I have lived while wars have been fought. I have lived when the anger and regret for giving up the illusion of success granted by servitude to the machine has become uncontrollable in a man trained to keep his emotions in check, as he struggles to survive in a place society promised would be better than the illusion if he would only leave it. Promises shouldn't be given if there is no intention that they will be kept.

I have lived full of reassurances--offering the hope desperately needed--insisting that the machine can be beaten if we just stand together facing it without giving in. The difference, the machine doesn't breathe, or eat, or sleep--the machine doesn't know doubt, the fear of failure, or the sense of worthlessness at taking one's family to the brink of disaster for a stand on principle that seems to have so little meaning in a society where illusion has the power.

What we, as a nation of citizens of conscience, have allowed to happen is incomprehensible in terms of the costs to humanity. Five years and counting, and the conscience of this nation has gone into hiding as we hear those in our leadership positions seeking to reassure us that their deplorable actions as human beings actually have any real value in moving us all closer to peace and justice in the world.

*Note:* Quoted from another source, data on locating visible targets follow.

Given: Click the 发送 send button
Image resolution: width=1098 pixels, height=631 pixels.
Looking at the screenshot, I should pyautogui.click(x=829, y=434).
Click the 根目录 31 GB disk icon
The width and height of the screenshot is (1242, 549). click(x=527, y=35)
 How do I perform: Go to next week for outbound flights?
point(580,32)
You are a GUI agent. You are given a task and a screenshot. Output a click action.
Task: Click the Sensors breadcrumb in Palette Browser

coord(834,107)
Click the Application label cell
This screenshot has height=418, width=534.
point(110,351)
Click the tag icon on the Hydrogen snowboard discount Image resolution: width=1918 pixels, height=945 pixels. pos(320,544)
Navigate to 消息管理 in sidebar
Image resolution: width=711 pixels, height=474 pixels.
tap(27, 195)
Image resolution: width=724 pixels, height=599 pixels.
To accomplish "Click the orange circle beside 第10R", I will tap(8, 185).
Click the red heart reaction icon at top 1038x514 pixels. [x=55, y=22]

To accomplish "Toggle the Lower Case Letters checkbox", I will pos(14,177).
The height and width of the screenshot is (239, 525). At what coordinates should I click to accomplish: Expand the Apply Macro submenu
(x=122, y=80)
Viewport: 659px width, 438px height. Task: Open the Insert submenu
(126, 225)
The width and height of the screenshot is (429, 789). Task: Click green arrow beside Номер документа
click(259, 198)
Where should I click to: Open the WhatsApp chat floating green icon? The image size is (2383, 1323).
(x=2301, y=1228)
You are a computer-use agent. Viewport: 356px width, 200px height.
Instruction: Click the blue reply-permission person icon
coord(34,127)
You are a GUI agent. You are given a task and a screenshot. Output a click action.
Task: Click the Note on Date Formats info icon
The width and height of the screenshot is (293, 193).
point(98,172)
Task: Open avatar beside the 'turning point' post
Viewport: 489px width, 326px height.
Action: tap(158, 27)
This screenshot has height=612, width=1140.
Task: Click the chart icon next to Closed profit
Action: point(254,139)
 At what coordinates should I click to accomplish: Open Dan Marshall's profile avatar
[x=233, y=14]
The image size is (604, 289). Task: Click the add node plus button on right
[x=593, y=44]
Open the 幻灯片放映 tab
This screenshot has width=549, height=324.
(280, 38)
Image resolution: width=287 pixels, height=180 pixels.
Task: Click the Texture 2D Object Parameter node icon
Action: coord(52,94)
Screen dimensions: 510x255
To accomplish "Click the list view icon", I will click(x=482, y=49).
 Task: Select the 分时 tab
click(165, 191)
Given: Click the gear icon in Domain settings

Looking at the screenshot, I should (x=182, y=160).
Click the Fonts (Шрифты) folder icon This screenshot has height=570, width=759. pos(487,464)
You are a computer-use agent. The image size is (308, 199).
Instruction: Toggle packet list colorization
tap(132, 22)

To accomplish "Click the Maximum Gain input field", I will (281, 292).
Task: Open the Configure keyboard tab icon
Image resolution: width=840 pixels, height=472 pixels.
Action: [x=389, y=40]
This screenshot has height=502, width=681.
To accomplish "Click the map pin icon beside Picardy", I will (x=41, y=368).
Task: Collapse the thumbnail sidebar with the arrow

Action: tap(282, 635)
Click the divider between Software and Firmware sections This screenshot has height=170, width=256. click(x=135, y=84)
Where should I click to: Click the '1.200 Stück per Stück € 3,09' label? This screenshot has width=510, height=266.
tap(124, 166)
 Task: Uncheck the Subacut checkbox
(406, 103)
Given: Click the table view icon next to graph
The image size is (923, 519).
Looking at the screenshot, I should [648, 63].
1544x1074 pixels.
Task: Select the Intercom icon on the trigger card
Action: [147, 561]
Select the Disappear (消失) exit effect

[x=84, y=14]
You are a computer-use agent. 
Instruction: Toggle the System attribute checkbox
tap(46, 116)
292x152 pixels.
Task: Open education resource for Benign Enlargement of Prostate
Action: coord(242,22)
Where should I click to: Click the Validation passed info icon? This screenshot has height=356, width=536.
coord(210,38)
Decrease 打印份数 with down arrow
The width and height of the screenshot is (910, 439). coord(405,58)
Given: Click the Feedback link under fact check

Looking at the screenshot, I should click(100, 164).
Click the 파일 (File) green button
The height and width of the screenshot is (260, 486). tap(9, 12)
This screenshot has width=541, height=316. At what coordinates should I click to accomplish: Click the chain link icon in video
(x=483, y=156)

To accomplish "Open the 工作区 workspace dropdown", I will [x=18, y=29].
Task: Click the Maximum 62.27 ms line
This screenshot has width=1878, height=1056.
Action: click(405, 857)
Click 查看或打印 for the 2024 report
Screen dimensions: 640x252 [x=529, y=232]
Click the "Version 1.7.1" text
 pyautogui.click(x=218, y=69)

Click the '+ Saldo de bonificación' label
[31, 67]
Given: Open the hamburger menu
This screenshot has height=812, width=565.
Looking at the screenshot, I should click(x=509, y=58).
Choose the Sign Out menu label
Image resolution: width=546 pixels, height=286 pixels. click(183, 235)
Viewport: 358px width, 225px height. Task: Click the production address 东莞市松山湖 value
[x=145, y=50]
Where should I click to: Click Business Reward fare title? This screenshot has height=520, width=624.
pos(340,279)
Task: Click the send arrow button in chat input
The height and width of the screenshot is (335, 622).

There is nothing our leadership has done that has value to anyone but themselves and there is nothing left to say to a nation of citizens who can't seem to figure out that the freedom they demand takes diligent responsibility, real effort and a sacrifice of life few seem willing to pay.

It's not about dying on the battlefield--freedom demands something far more difficult. It's about living with conviction--the courage to stand on principle knowing the consequences will be stiff, and at times quite painful.

Death for freedom is a cowardly concept, and to believe in our leadership when they tell us of the noble honor in dying to defend our freedom is to live as cowards believing in an illusion destined to destroy our humanity.

Freedom takes strength; strength those in our leadership positions fear--for it is a strength they can only borrow from others. They lack the understanding of reality needed to acquire such strength for themselves. The kind of strength freedom demands is not found in lies, manipulations, secrecy and deception; the lifestyle an illusion of power must have to continue. The strength of freedom comes from living what we know to be true and doing so against all odds.

Those who claim to lead us now are nothing more than cowards hoping the people of this nation do not wake up and realize the strength they have--in conscience. Conscience requires a hard look into the eyes of reality --it's not an easy road, but freedom is worth the effort.

I know the cost of freedom and I am willing to pay. Are you?

(Monica Benderman is the wife of Sgt. Kevin Benderman, a ten-year Army veteran who served a combat tour in Iraq and a year in prison for his public protest of war and the destruction it causes to civilians and to American military personnel. Monica and Kevin may be reached at mdawnb@coastalnow.net.)
- Sri Lanka Guardian
Anonymous said...

People should learn to see Iraq as a country rather an an oil field or battle field.

For us Sri Lankans who thought we have seen it all, Iraq is a reminder of how much worse things could be.